__STATED TASK__:
Copy the lines from the one containing "will [501, 111]." through the final line of the records, both included, reproducing them unchanged.
___ ENTRIES ___
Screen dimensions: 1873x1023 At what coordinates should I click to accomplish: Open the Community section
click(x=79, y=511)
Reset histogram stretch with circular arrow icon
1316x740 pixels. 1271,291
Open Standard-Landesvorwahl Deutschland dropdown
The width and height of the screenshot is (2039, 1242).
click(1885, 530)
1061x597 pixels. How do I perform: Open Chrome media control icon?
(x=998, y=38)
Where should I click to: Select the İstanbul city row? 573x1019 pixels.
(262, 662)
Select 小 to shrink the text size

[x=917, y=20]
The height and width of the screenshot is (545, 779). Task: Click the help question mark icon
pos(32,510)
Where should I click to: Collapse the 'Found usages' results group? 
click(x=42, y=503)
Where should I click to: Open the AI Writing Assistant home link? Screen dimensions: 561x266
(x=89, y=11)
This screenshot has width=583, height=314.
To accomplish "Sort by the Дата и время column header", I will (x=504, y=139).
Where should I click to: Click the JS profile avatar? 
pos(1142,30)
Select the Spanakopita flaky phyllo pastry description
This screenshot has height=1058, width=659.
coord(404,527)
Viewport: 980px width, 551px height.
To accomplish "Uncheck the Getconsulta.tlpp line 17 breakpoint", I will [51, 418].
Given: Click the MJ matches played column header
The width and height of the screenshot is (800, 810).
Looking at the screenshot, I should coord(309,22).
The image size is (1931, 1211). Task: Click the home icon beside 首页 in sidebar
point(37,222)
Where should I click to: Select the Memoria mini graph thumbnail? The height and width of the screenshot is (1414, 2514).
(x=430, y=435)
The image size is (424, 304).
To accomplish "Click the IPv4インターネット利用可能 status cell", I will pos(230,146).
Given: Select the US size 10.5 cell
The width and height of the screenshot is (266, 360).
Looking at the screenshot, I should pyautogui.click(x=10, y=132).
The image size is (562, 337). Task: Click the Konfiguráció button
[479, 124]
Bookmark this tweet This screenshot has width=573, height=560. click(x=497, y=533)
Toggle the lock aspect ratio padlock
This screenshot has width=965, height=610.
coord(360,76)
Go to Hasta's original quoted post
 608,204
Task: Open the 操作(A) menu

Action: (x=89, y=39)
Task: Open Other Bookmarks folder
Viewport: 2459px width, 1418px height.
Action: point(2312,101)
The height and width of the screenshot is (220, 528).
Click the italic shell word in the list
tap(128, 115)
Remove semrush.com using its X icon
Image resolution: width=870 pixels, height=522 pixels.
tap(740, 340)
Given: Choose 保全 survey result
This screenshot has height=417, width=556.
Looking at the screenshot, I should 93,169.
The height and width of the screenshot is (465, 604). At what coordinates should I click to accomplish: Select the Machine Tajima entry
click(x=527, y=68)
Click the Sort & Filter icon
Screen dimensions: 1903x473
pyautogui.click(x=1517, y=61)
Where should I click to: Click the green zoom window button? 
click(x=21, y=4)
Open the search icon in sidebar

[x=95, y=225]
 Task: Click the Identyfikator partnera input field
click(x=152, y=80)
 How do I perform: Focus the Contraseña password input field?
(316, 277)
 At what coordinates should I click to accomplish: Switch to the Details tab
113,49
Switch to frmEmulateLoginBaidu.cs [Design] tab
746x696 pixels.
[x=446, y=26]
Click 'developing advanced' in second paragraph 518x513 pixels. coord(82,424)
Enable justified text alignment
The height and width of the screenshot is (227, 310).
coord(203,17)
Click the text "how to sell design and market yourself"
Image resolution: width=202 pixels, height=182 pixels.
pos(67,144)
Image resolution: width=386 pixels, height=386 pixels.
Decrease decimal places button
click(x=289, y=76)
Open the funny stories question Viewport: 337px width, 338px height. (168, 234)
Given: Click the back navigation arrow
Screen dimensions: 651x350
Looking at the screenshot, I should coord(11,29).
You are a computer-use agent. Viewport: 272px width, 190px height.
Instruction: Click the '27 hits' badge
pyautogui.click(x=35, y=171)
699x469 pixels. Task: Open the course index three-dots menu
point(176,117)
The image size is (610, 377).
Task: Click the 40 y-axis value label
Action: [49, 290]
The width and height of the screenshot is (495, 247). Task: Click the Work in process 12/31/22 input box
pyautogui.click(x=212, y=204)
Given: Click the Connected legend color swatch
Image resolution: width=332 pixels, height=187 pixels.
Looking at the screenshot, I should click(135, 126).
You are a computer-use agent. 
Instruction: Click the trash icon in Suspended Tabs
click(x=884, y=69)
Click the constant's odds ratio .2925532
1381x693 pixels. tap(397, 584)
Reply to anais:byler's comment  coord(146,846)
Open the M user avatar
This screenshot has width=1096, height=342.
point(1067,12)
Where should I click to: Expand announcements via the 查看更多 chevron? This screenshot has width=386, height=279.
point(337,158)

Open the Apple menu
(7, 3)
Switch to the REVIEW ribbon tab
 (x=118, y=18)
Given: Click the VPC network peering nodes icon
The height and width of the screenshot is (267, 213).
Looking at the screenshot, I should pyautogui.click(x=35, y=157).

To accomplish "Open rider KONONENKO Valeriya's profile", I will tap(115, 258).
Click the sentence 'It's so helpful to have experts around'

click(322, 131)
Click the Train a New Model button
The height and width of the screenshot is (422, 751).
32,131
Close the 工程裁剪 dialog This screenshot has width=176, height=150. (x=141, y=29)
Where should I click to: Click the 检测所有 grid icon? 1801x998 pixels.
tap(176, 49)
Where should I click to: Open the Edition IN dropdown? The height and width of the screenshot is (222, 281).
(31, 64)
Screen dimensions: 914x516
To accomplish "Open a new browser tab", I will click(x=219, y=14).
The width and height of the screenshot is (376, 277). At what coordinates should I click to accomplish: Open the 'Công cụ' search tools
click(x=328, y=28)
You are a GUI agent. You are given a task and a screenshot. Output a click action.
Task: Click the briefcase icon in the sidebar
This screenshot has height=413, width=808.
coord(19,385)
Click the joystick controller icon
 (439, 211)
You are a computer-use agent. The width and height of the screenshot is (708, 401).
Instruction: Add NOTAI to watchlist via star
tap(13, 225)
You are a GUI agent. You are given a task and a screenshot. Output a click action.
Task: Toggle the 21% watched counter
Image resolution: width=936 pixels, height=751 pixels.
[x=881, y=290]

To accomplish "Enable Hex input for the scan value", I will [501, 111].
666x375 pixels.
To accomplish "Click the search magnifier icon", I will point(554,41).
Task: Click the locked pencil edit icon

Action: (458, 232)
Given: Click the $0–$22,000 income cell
___
__WRITTEN SOLUTION__:
To accomplish "Enable Hex input for the scan value", I will [501, 111].
666x375 pixels.
To accomplish "Click the search magnifier icon", I will point(554,41).
Task: Click the locked pencil edit icon

Action: (458, 232)
Given: Click the $0–$22,000 income cell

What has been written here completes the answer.